Correspondence to: Dr. Martin Osmond, Department of Pediatrics, Childrens Hospital of Eastern Ontario, 401 Smyth Rd., Ottawa ON K1H 8L1; osmond{at}cheo.on.ca
Background: There is controversy about which children with minor head injury need to undergo computed tomography (CT). We aimed to develop a highly sensitive clinical decision rule for the use of CT in children with minor head injury.
Methods: For this multicentre cohort study, we enrolled consecutive children with blunt head trauma presenting with a score of 13–15 on the Glasgow Coma Scale and loss of consciousness, amnesia, disorientation, persistent vomiting or irritability. For each child, staff in the emergency department completed a standardized assessment form before any CT. The main outcomes were need for neurologic intervention and presence of brain injury as determined by CT. We developed a decision rule by using recursive partitioning to combine variables that were both reliable and strongly associated with the outcome measures and thus to find the best combinations of predictor variables that were highly sensitive for detecting the outcome measures with maximal specificity.

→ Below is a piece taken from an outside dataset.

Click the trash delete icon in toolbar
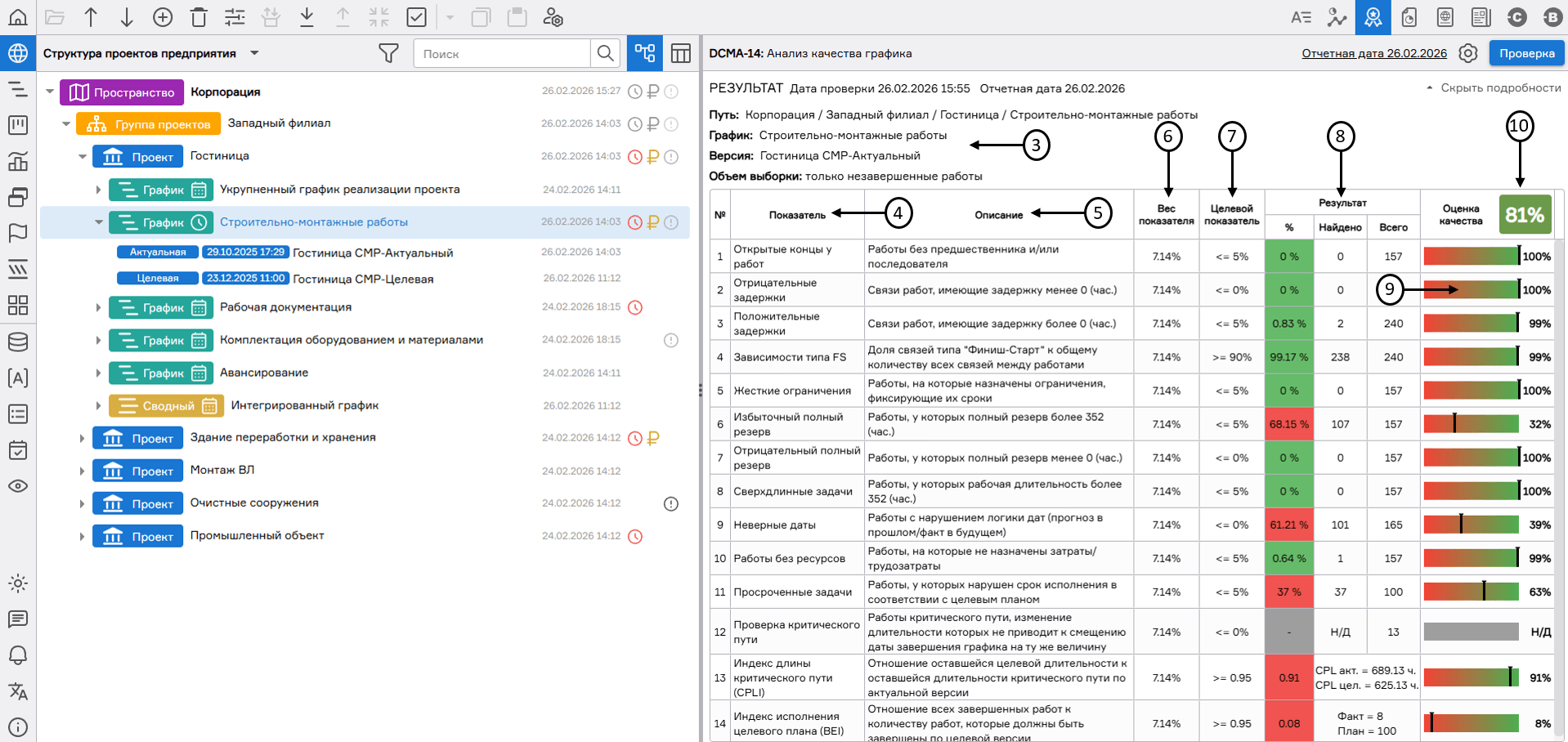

Results: Among the 3866 patients enrolled (mean age 9.2 years), 95 (2.5%) had a score of 13 on the Glasgow Coma Scale, 282 (7.3%) had a score of 14, and 3489 (90.2%) had a score of 15. CT revealed that 159 (4.1%) had a brain injury, and 24 (0.6%) underwent neurologic intervention. We derived a decision rule for CT of the head consisting of four high-risk factors (failure to reach score of 15 on the Glasgow coma scale within two hours, suspicion of open skull fracture, worsening headache and irritability) and three additional medium-risk factors (large, boggy hematoma of the scalp; signs of basal skull fracture; dangerous mechanism of injury). The high-risk factors were 100.0% sensitive (95% CI 86.2%–100.0%) for predicting the need for neurologic intervention and would require that 30.2% of patients undergo CT. The medium-risk factors resulted in 98.1% sensitivity (95% CI 94.6%–99.4%) for the prediction of brain injury by CT and would require that 52.0% of patients undergo CT.
Interpretation: The decision rule developed in this study identifies children at two levels of risk. Once the decision rule has been prospectively validated, it has the potential to standardize and improve the use of CT for children with minor head injury.